[Extracted data]

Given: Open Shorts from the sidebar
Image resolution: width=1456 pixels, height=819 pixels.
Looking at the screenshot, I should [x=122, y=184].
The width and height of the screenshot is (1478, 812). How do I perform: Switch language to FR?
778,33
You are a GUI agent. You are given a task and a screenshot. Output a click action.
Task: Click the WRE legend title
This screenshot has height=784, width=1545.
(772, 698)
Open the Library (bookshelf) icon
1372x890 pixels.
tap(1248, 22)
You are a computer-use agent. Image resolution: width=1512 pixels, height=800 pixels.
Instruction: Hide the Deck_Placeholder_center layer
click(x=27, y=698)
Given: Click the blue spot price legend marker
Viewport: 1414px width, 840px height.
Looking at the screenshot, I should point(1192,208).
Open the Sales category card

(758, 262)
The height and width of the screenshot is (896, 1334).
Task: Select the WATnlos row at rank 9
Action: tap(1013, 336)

[/Extracted data]

- [Exercise prompt]: Please output each record exactly as it appears above.

- [Output of the task]:
Given: Open Shorts from the sidebar
Image resolution: width=1456 pixels, height=819 pixels.
Looking at the screenshot, I should [x=122, y=184].
The width and height of the screenshot is (1478, 812). How do I perform: Switch language to FR?
778,33
You are a GUI agent. You are given a task and a screenshot. Output a click action.
Task: Click the WRE legend title
This screenshot has height=784, width=1545.
(772, 698)
Open the Library (bookshelf) icon
1372x890 pixels.
tap(1248, 22)
You are a computer-use agent. Image resolution: width=1512 pixels, height=800 pixels.
Instruction: Hide the Deck_Placeholder_center layer
click(x=27, y=698)
Given: Click the blue spot price legend marker
Viewport: 1414px width, 840px height.
Looking at the screenshot, I should point(1192,208).
Open the Sales category card

(758, 262)
The height and width of the screenshot is (896, 1334).
Task: Select the WATnlos row at rank 9
Action: tap(1013, 336)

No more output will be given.